*** Welcome to piglix ***

East Papuan languages

East Papuan
(obsolete)
Geographic
distribution:
Melanesia
Linguistic classification: Proposed language family
Subdivisions:
Glottolog: None

The East Papuan languages is a defunct proposal for a family of Papuan languages spoken on the islands to the east of New Guinea, including New Britain, New Ireland, Bougainville, Solomon Islands, and the Santa Cruz Islands. There is no evidence that these languages are related to each other, and the Santa Cruz languages are no longer recognized as Papuan.

All but two of the starred languages below (Yélî Dnye and Sulka) make a gender distinction in their pronouns. Several of the heavily Papuanized Austronesian languages of New Britain do as well. This suggests a pre-Austronesian language area in the region.

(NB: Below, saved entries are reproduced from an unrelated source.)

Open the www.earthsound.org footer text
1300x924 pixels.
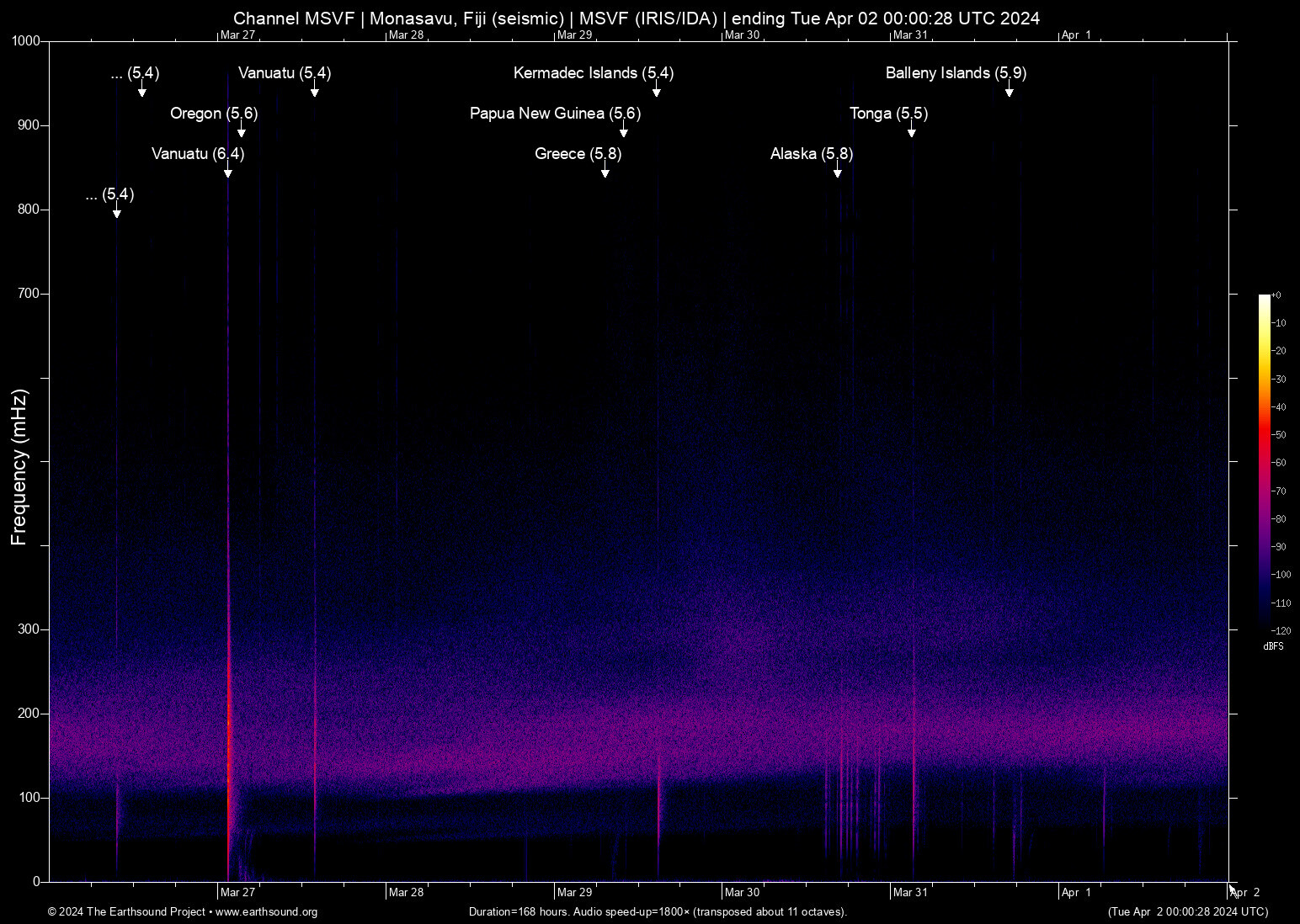point(266,912)
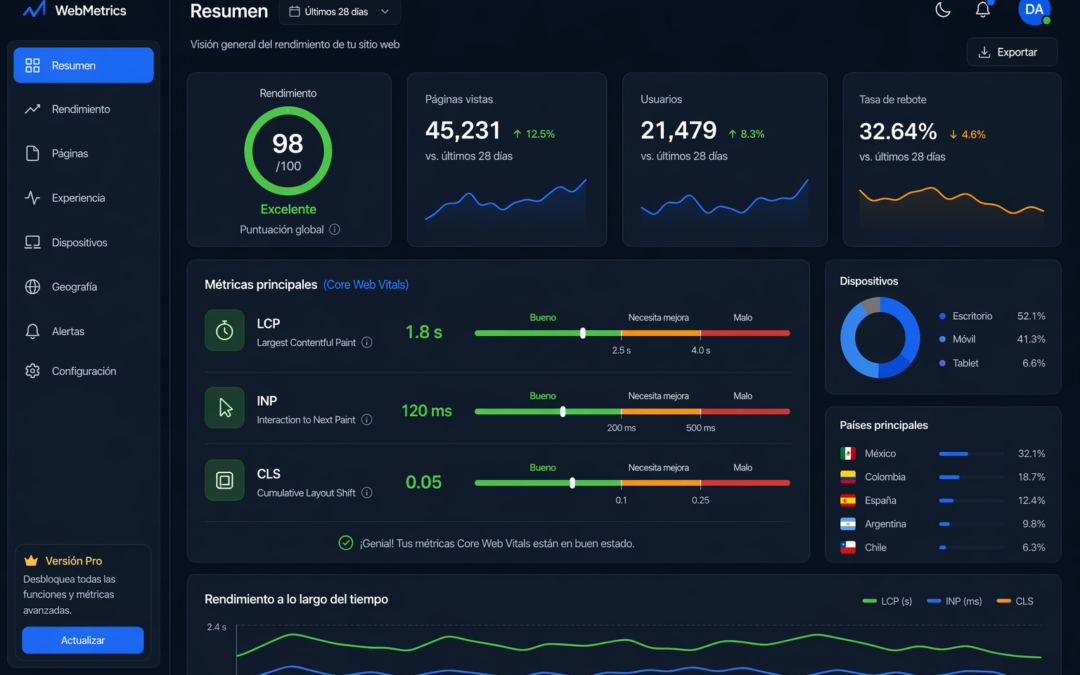Image resolution: width=1080 pixels, height=675 pixels.
Task: Open Configuración from the sidebar
Action: tap(83, 370)
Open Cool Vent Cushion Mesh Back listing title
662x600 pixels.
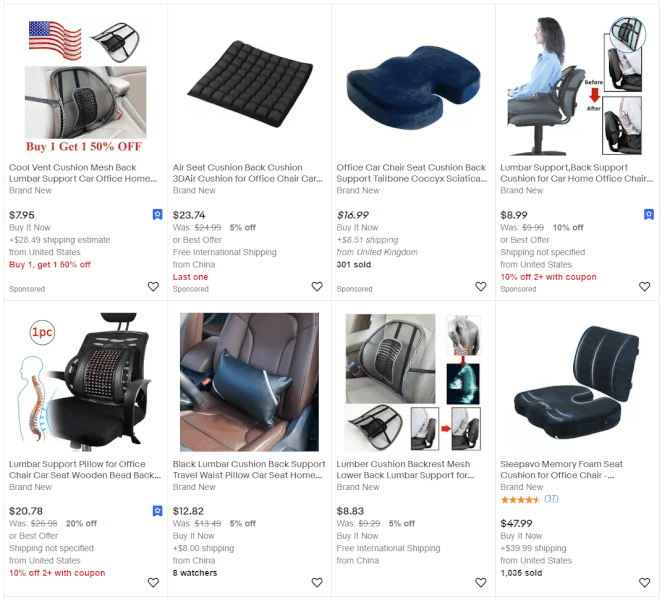point(83,173)
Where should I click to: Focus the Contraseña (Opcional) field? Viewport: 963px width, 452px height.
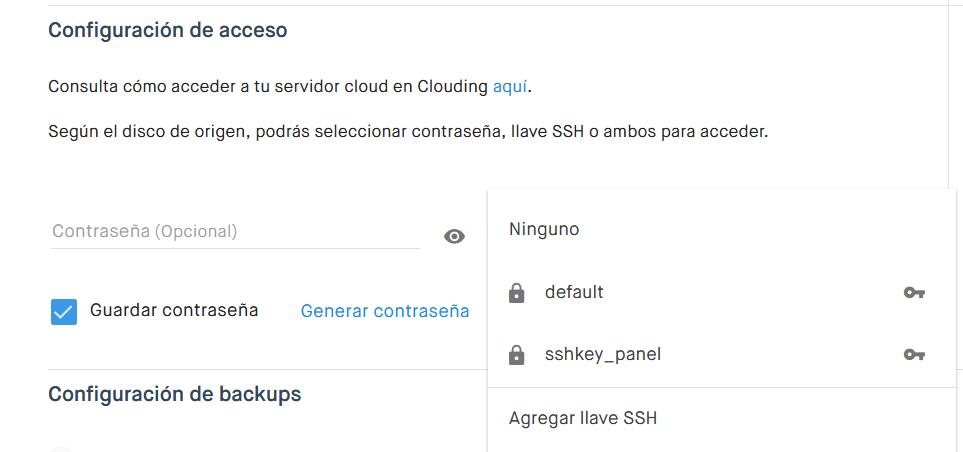pyautogui.click(x=235, y=232)
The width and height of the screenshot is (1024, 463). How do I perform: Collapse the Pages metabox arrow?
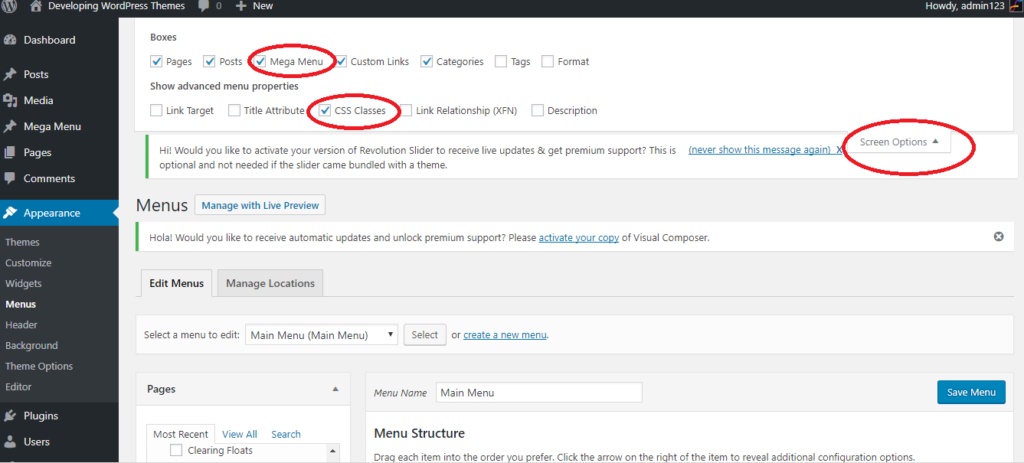pos(335,388)
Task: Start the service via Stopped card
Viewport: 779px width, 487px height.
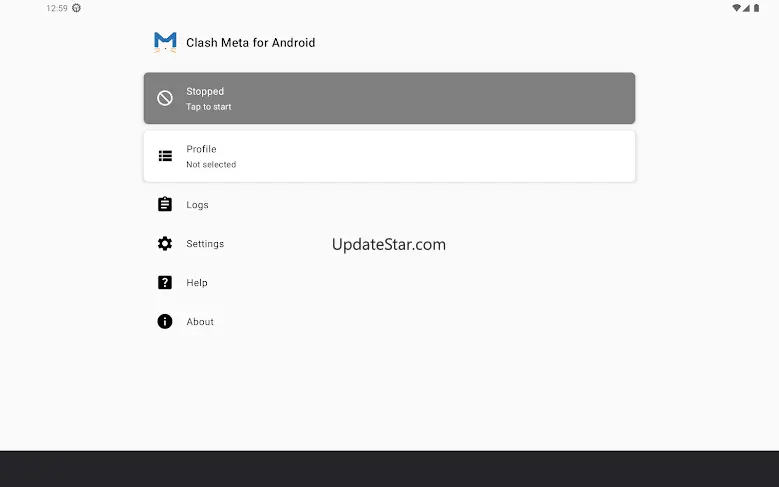Action: tap(390, 98)
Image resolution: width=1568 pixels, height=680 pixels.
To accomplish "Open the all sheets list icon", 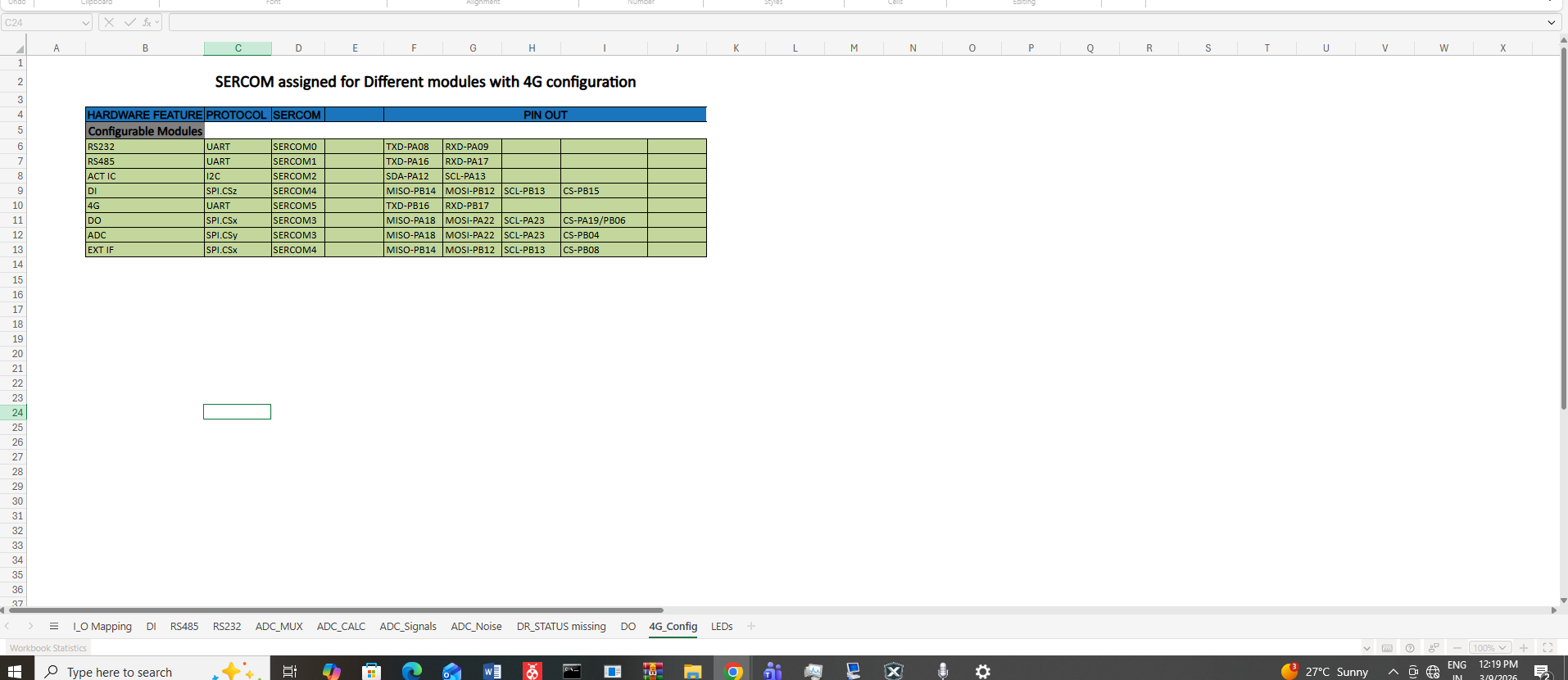I will point(54,627).
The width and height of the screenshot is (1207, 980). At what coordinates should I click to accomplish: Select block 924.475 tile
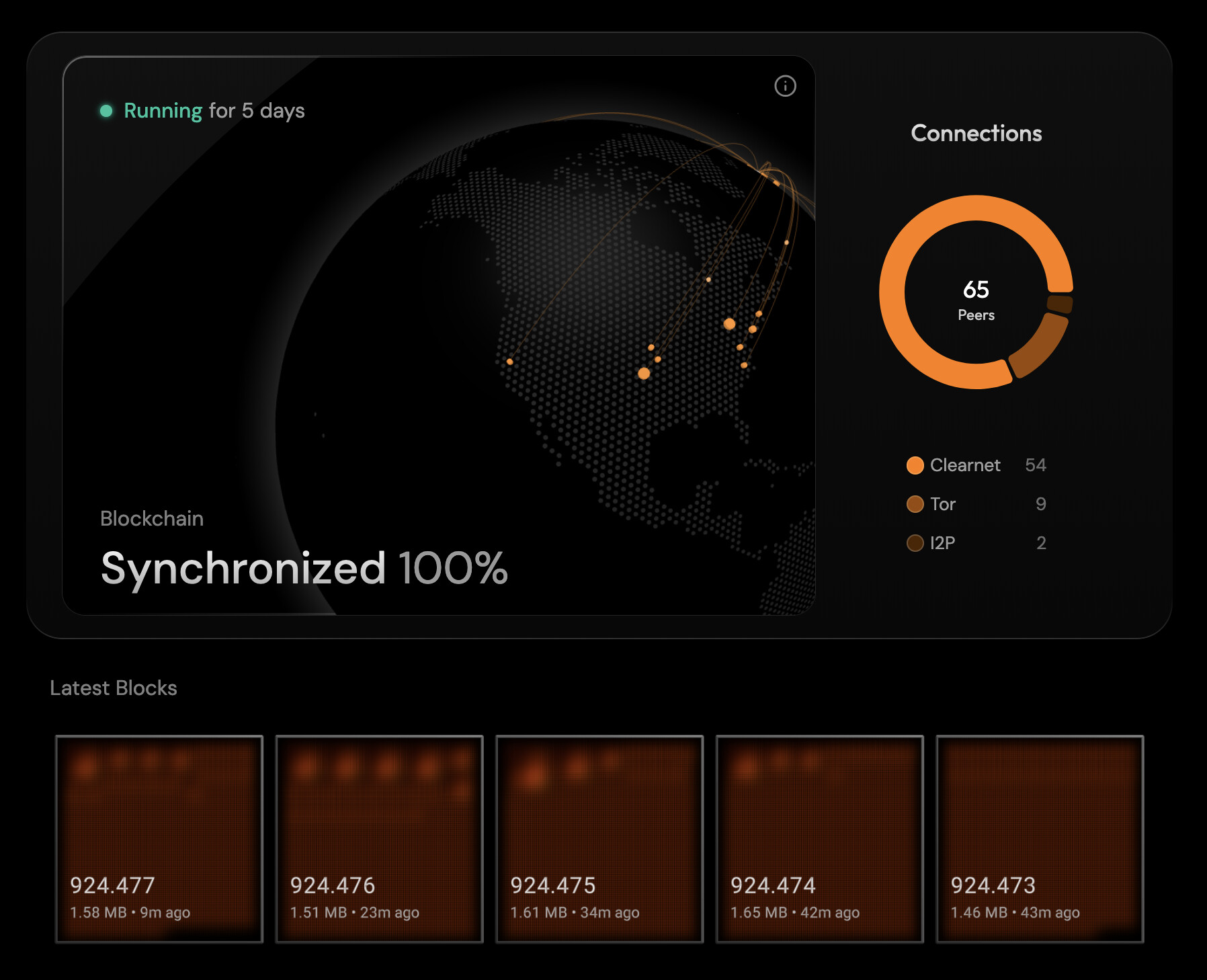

The East Papuan languages were proposed as a family by linguist Stephen Wurm (1975) and others. However, their work was preliminary, and there is little evidence that the East Papuan languages actually have a genetic relationship. For example, none of these fifteen languages marked with asterisks below share more than 2–3% of their basic vocabulary with any of the others. Dunn and colleagues (2005) tested the reliability of the proposed 2–3% cognates by randomizing the vocabulary lists and comparing them again. The nonsense comparisons produced the same 2–3% of "shared" vocabulary, demonstrating that the proposed cognates of the East Papuan languages, and even of proposed families within the East Papuan languages, are as likely to be due to chance as to any genealogical relationship. Thus in a conservative classification, many of the East Papuan languages would be considered language isolates.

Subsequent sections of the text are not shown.